Published 12:00 am Friday, September 9, 2011

By Mike London
mlondon@salisburypost.com
SALISBURY — Salisbury quarterback Brian Bauk appeared to have nowhere to go as South Rowan defenders strung him out toward the left sideline on an option play on the Hornets’ first snap from scrimmage.
“I thought I was gonna get tackled,” Bauk said. “But then I got a great block from (tight end) Ben Ritchie. It was one of those home-run blocks.”
Suddenly, Bauk was slicing through a tiny gap in South’s defense, and he was gone — 64 yards in the blink of an eye.
The Hornets (3-1) played Home Run Derby for three quarters in a 56-14 romp against South Rowan (0-4) on Friday at Ludwig Stadium.
Bauk had 100 yards rushing in not much more than five minutes, and his night would include three TD sprints of 58 yards or longer. Justin Ruffin broke a 47-yard scoring run and caught a 65-yard TD pass from Bauk on one of the Hornets’ two official passing attempts.
“We’ve got great halfbacks and an awesome fullback, and South was covering them up,” Bauk said. “The read was for me to keep the ball.”
Salisbury had just 13 first half-snaps, but five went for big-play touchdowns.
Even when South finally got its first score, the Hornets answered in 18 seconds with a big kickoff return by Keion Adams and a 25-yard scoring run by Dominique Dismuke.
“I was almost apologizing to our defense,” Salisbury coach Joe Pinyan said. “Our offensive scored so fast — we didn’t have any long drives — that our defense was on the field the whole first half.”
That’s a problem South coach Jason Rollins wouldn’t mind.

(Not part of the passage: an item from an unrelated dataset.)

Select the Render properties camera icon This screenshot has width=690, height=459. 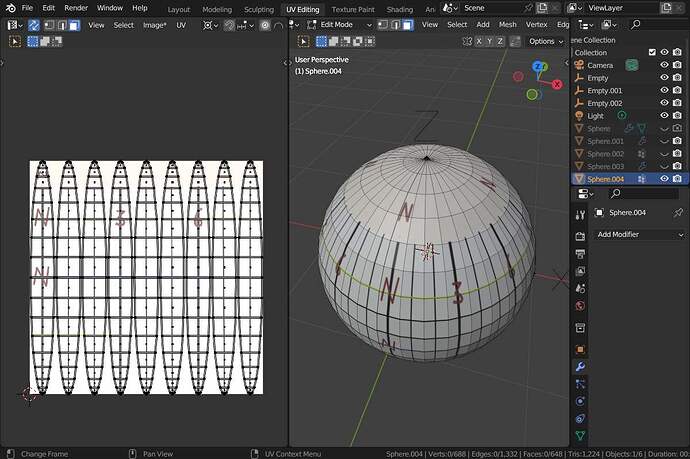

With QB Nathan Lambert producing 162 of his 227 passing yards before halftime, the Raiders easily won first downs and time of possession, but it didn’t mean much.

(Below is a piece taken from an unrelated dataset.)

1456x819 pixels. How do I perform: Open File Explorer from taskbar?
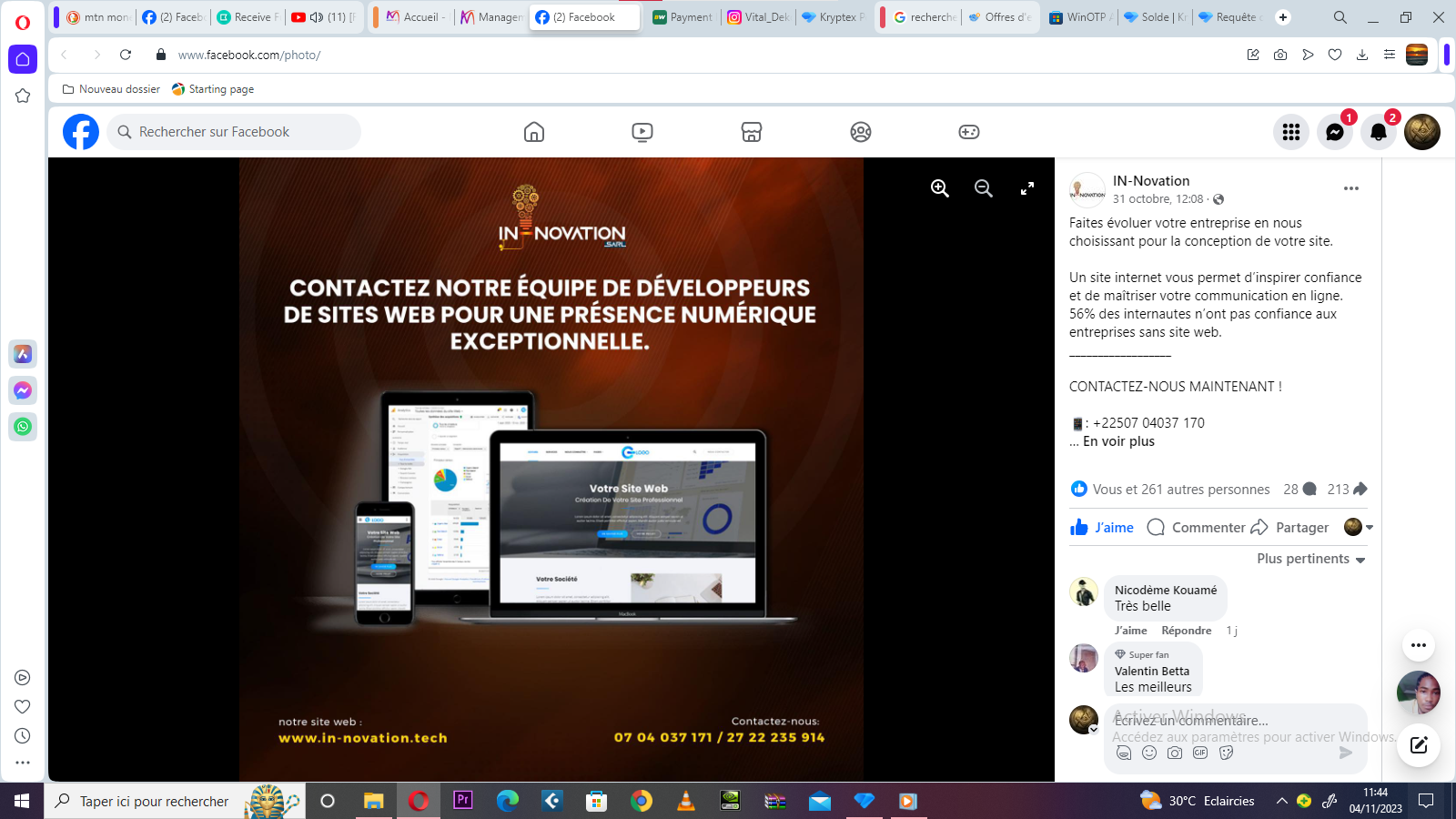(x=373, y=801)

“It was the old speed-kills thing,” Rollins said. “When you execute the option with the kind of speed Salisbury has, it’s a death tool. They knew they could get outside on us, and they hurt us.”
Adversity began before Friday’s game for South. Ricky Sherrill, the county’s leading rusher after three weeks and a bullish workhorse, is no longer a Raider.
Sherrill was deemed to have crossed the line as far as expressing verbal frustration during Saturday’s loss to Northwest Cabarrus. Rollins said he had no choice but to punish Sherrill, but Sherrill chose not to accept that punishment. Rollins said the talented junior has now enrolled at A.L. Brown.
“That kind of made things tough on our defense,” Pinyan said. “When they had Sherrill, you knew he’d run the ball a lot. We knew they’d have to find some way to compensate, but we didn’t know what that would be.”
Basically, South compensated by having Lambert throw early and often, mostly slants. He and receiver Brandon Williams had big nights.
South got on the board midway through the second quarter when Lambert hit Dominic Garlin behind Salisbury’s defense for a TD. Lambert punched in another score in the final seconds of the half.
It was 36-14 at the break, but South was getting the ball to start the second half and had ideas of making a charge.
Salisbury’s defense, which got a monster opening half from nose tackle Jared Hardin, who was constantly in Lambert’s face, didn’t let that happen.
“South had a lot of success passing the first half, so we showed them more different looks in the second half and got some picks,” cornerback B.J. Woods said.
Salisbury got picks from Woods, Dejoun Jones and Robin Moulton and picked up a special-teams TD from ever-present Travis Byrd, who also tipped one of the picks.
Byrd said South’s two second-quarter TDs “woke up” the Hornets.
Bauk and Max Allen had rushing TDs in the second half, as Salisbury staged a clinic for representatives of J.C. Price’s 1940 and 1952 title teams, and Boyden’s 1955 and 1957 champs.
“We couldn’t let those old- school guys come in here and not perform to the standards they set,” Byrd said. “Those are the guys who set us up to have all the things we have.”
Rollins said his guys battled “to the last whistle,” as he expected them to do, but the Hornets’ speed was overwhelming.
“That’s a whole team of speed,” said Eric Tyler, who had a fumble recovery for South. “They spread us out, sucked us in, and Bauk used that 4.4 speed all night.”